If you were born and raised in Michigan, then you expect everyone to know that Livonia is basically a suburb of Detroit. But that would be like a Trenton boy saying that he was from “Exit 7.” The meaning of “Exit 7” isn’t so clear in Kalamazoo. Think about your audience.

I’m guilty of parochialism, too, of course. Although I’ve been living in London for a while, my home in the States is in upstate Illinois. I recently visited Malta, and a local asked me where I was from. I said that I now lived in London, but that I had moved there from Chicago.

“America???”

Right.

Only my parochialism made me think that someone in Malta would recognize Chicago as a major American city.

And the Civil War? If that phrase brings Lincoln and Gettysburg to mind, then you’re thinking narrowly; where I (now) come from, the Civil War ran from 1642 to 1651, and included the beheading of a king.

Greenwich? Don’t get me started. I’ve had my mind’s eye on the wrong continent several times in the past three years.

(When I wrote, several paragraphs above, that the thermometer “read 100,” I was of course again displaying my cultural bias. Only five countries in the world still use Fahrenheit.)

Example number two:

Although Above the Law draws readers globally, it’s largely staffed by American writers who breathe American air and assume American thoughts. Our collective parochialism reflects itself in the words we type and the reactions we anticipate.

Example 1: Health insurance? You basically get it through your employer.

Example 2: Guns? Anyone who wants one can buy one. The real question is about concealed carry.

Example 3: Employees’ rights? Almost everyone is employed at will. If your employer doesn’t want you, you’re essentially gone tomorrow.

Example 4: The government? If a government regulator asked for a sneak preview of your corporation’s earnings for the quarter that’s closing this week, or the products that you plan to launch next year, you’d tell the regulator to take a hike.

Folks from (1) anywhere in Europe, (2) Australia, (3) France, or (4) the United Kingdom, respectively, would do a double-take when they read columns about those subjects, until the reader realized that you were implicitly speaking as an American.

Finally, my third example of a narrow perspective — and my point. (You knew I’d get there eventually.) (Okay, okay: You were hoping I’d get there eventually.)

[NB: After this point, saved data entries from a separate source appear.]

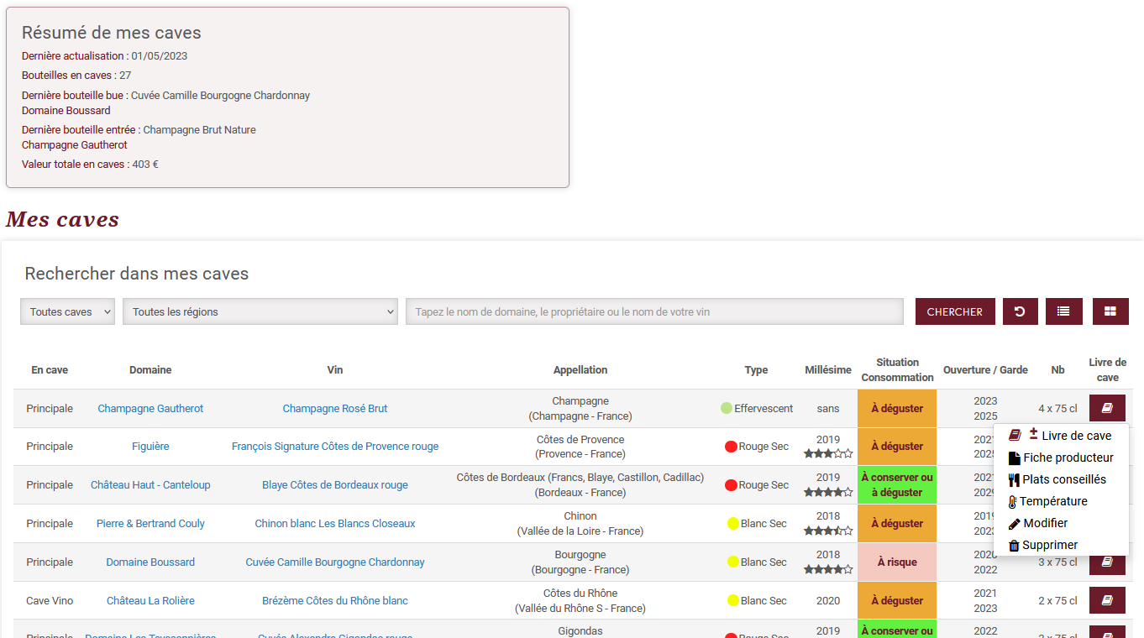Screen dimensions: 1144x638
Task: Open the Chinon blanc Les Blancs Closeaux link
Action: tap(335, 524)
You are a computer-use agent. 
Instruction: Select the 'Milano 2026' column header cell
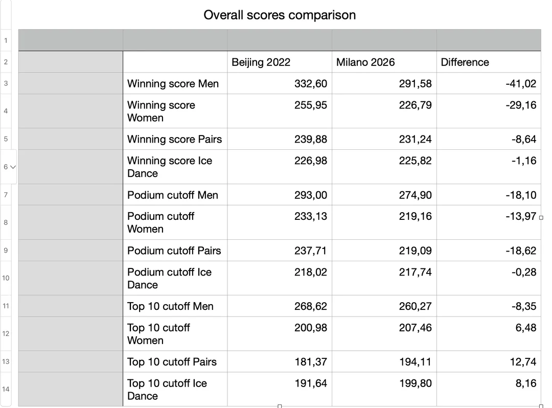tap(384, 62)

I got an internal email last year with the subject line, “DC,” and the message that I should call to discuss next month’s DC meeting.

Shoot! I’m due in the nation’s capital, and I haven’t yet booked a flight?

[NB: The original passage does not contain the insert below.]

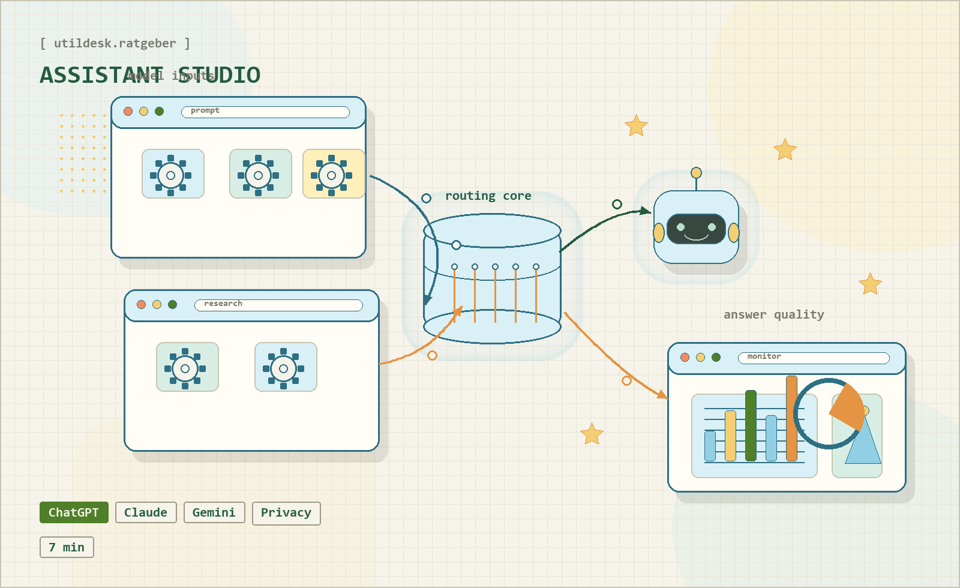Click the Gemini tag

No. Why would I be going there?

Oh! We must have an issue in the defined contribution space, as opposed to defined benefits. I wonder what it is.

Only when I called the person did I learn that we were thinking about next month’s “Disclosure Committee” meeting (at which we discuss certain significant matters with folks at the helm of securities disclosure and the like).

I don’t think that I get confused unusually easily. But, over time, I’m beginning to believe that nobody actually communicates with anyone any more. I see memos going to very senior lawyers talking about the “PI” issue. Any (legal) reader of ordinary intelligence would stumble past “personal injury” and “preliminary injunction” before finally realizing that we’re thinking about “professional indemnity” insurance.

I spend a fair amount of my professional life simply translating English into English. (It’s remarkable that anyone would pay me for that skill. But it seems to be in short supply.) For reports that go to senior executives (or the public), think about whether QDRO (a Qualified Domestic Relations Order) is gibberish or a concept that a reader will grasp. Is Section 166 (a type of report that can be issued by a British regulator) a meaningful phrase or a sharp stick in the eye? If you’re in finance, you’re using words that non-finance people simply don’t grasp. If you’re in IT, you’re talking about technology — and all I wanted was magic. If you’re in HR, you may well use the TRS to record people’s ARLs every day. But the rest of us don’t.

And, of course, if you’re in law, you’re speaking your own type of code. The typical non-lawyer doesn’t know the difference between Rule 11 (under which a naughty litigant can be sanctioned in federal court) and Section 11 (which governs certain securities disclosures). If you’re writing to a non-lawyer — or even to a lawyer who toils in a different field than you do — think about how your reader will react to your words. It’s easy enough to avoid jargon and to use words — little words, that ordinary people will understand — to convey your meaning.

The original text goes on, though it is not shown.